If You Build It, Will They Come? From Bilbao to Hastings

Fri 20 July 2012 6.30pm

  • Jerwood Gallery, photograph courtesy of Ioana Marinescu

'If You Build It' is a new thematic series of Architecture + Art discussions exploring the confluence of architecture and art as agents of urban change in newly built gallery and museum projects across the world. Asking questions - such as 'can a museum 'make a city?', 'who are the new museums for?', and 'what is an appropriate architecture for a forward thinking art institution?' - the series is programmed in response to the explosion of new galleries that have opened across the UK in recent years, from David Chipperfield's Turner Contemporary to Rafael Vinoly's firstsite.

'From Bilbao to Hastings' opened the series off-site in Hastings, with a critical examination of the role of UK arts institutions and culture in providing a sense of civic identity and stimulating urban renaissance. The event included a special tour of the recently opened Jerwood by its architects, HAT Projects.

Since the Guggenheim’s Spanish launch in 1997, ‘The Bilbao Effect’ has been much discussed, and emulated, as a template for urban renewal, despite its dismissal by the museum’s architect, Frank Gehry. In the past few years a multitude of bold and impressive new regional galleries have opened in the UK – from Nottingham Contemporary through to the Hepworth Wakefield and Turner Contemporary. These were preceded on the eve of the millennium by two new British galleries – Milton Keynes Gallery and the New Art Gallery Walsall – which opened to wide acclaim, putting their regional towns on the cultural map and inserting art into the two towns’ civic identities.

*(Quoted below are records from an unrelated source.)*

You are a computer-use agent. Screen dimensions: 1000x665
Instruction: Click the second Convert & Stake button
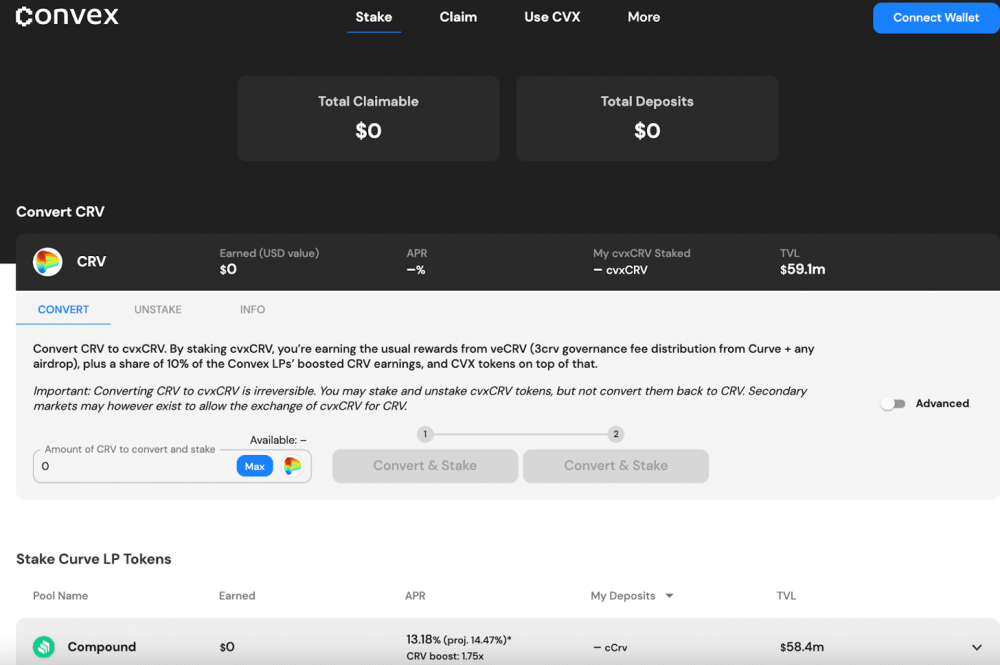pos(616,466)
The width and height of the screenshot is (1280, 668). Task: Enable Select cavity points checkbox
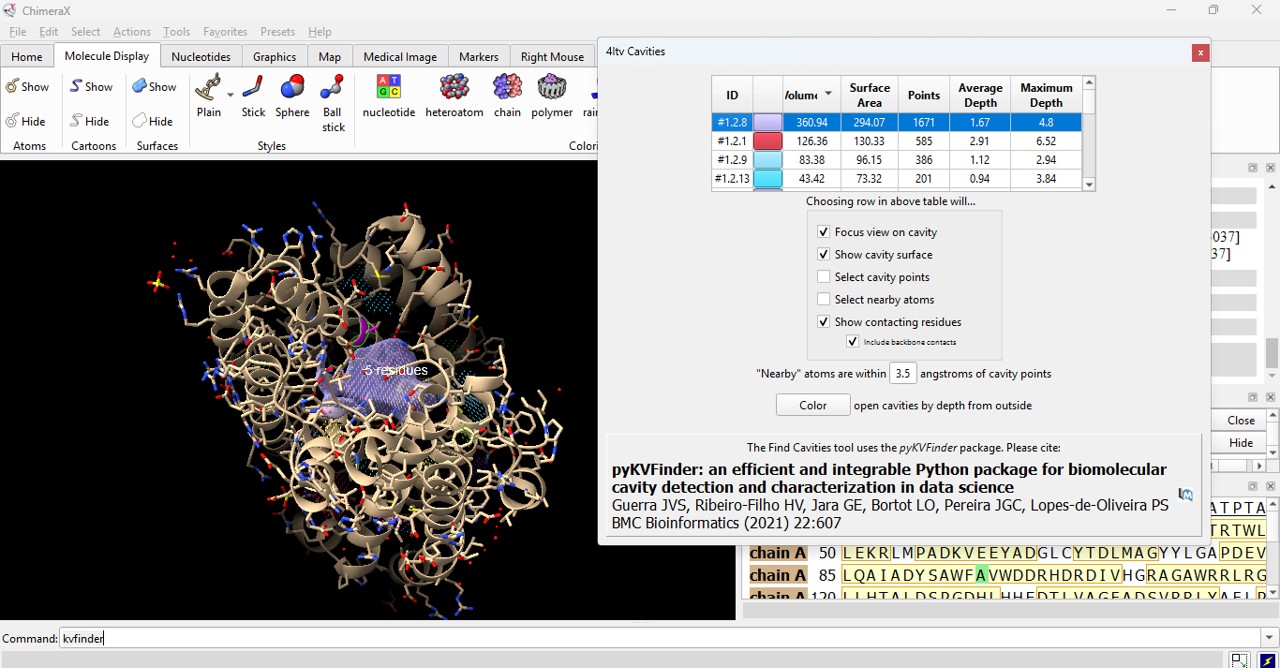[x=824, y=277]
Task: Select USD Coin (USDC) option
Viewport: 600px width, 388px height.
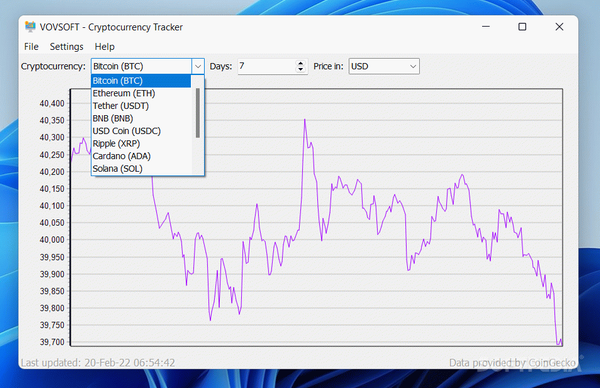Action: pos(141,131)
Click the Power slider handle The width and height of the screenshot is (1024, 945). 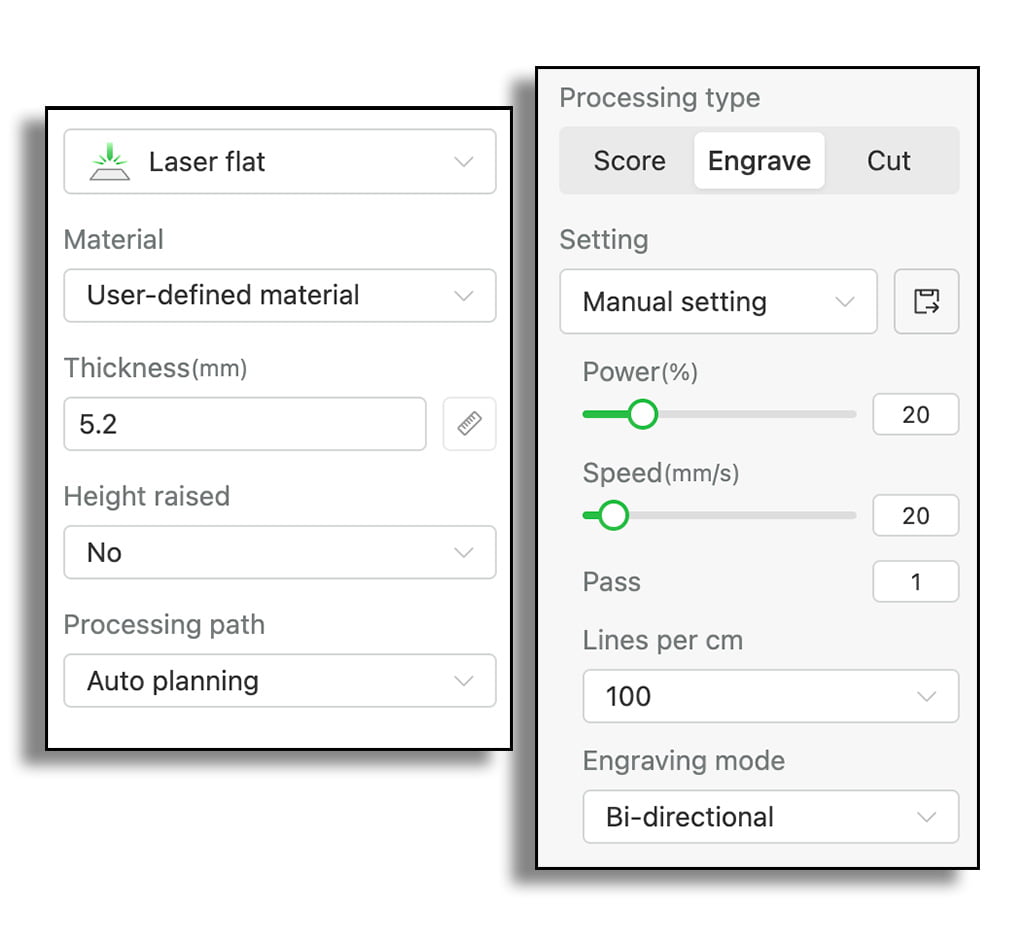[642, 414]
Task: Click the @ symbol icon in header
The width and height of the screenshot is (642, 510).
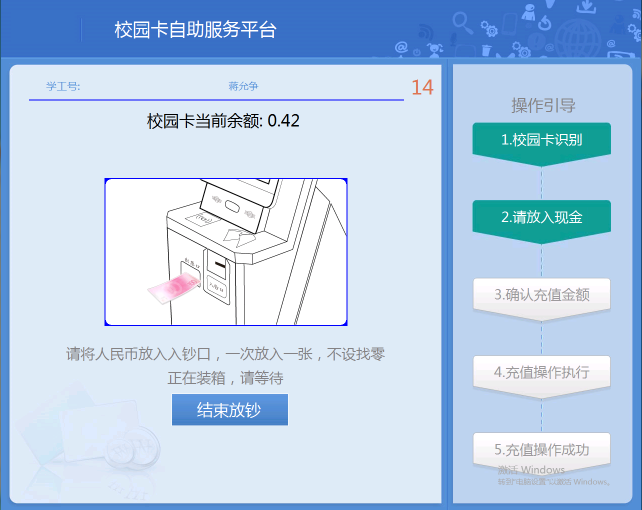Action: coord(401,47)
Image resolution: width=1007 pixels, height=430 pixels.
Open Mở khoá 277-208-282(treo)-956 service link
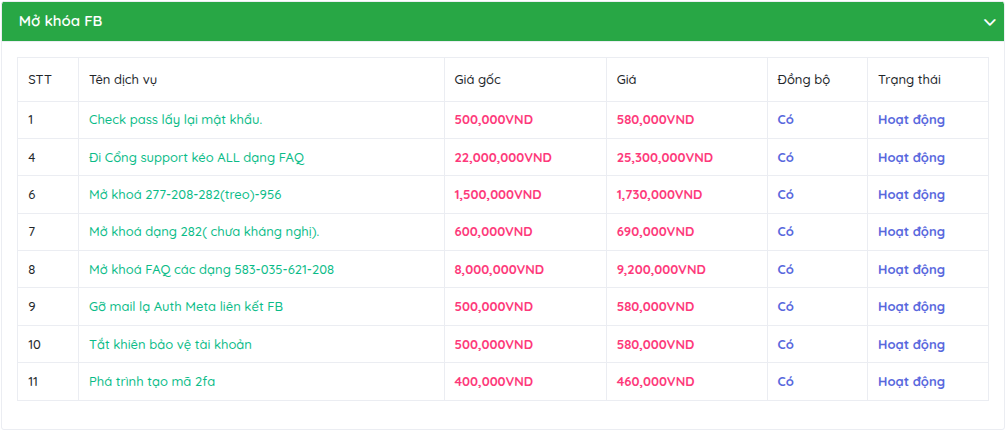point(185,195)
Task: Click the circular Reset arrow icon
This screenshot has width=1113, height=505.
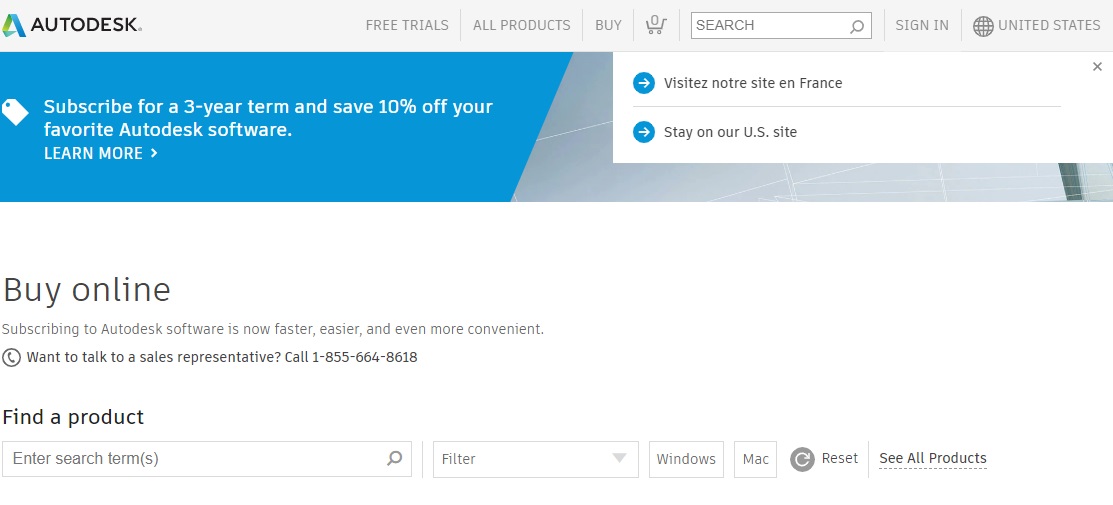Action: coord(802,459)
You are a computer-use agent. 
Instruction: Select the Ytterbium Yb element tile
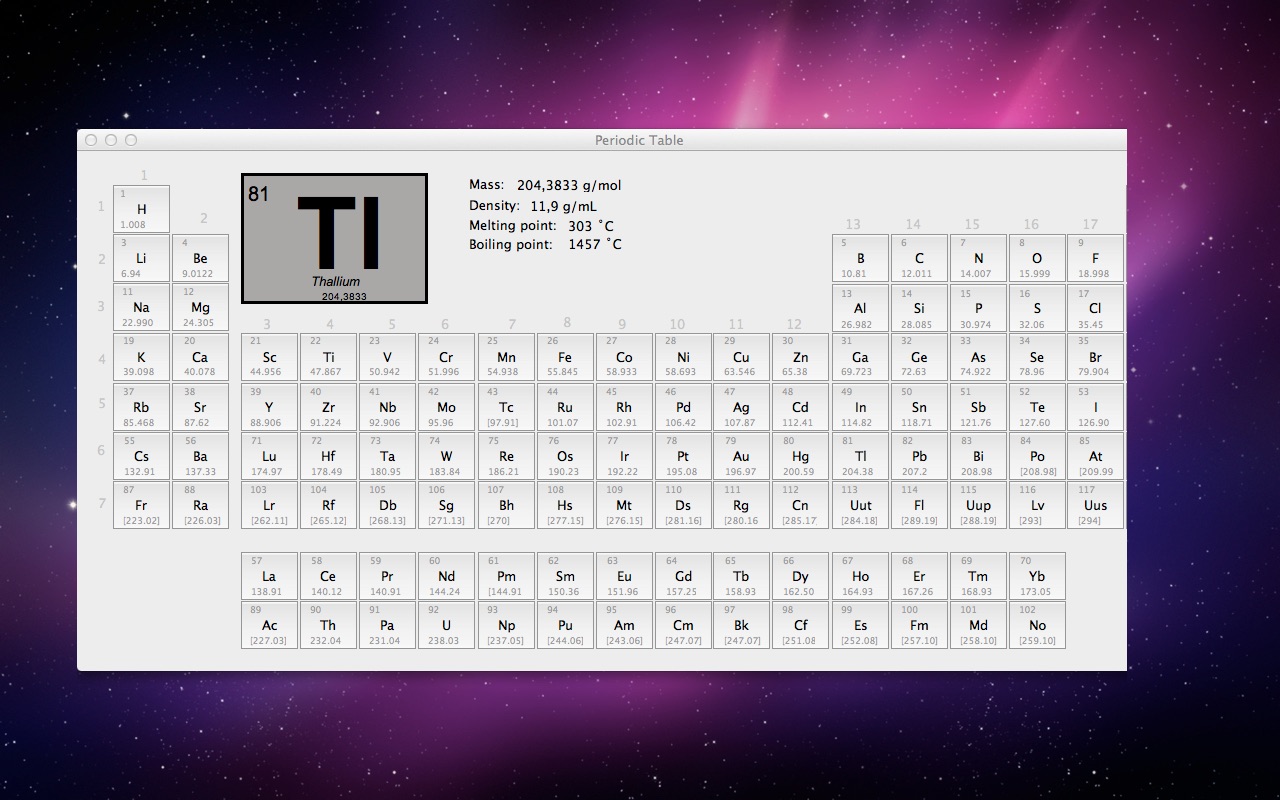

This event looked to put the knowledge gained by these millennial projects into public discussion with the current crop of the UK’s contemporary arts centres, and to examine the role of arts institutions and culture in providing civic identity and urban renaissance.

Speakers included Peter Jenkinson (cultural broker and first director of The New Art Gallery Walsall), Donna Lynas (Artistic director, Wysing Arts Centre), Victoria Pomery (director, Turner Contemporary), and architects of the Jerwood Hastings, HAT Projects.

The conversation was chaired by architectural writer and broadcaster, Tom Dyckhoff (The Guardian, The Times, Secret Life of Buildings, The Culture Show).

The series will return in the autumn with two further events at Tate Modern.

There was also an opportunity to see the Gary Hume exhibition. Hume was the winner of the Jerwood Painting Prize in 1997 and was elected as a Royal Academician in 2001. The exhibition entitled Gary Hume: Flashback, organised by the Arts Council, featured a range of paintings and sculptures produced by the Turner Prize-nominated artist.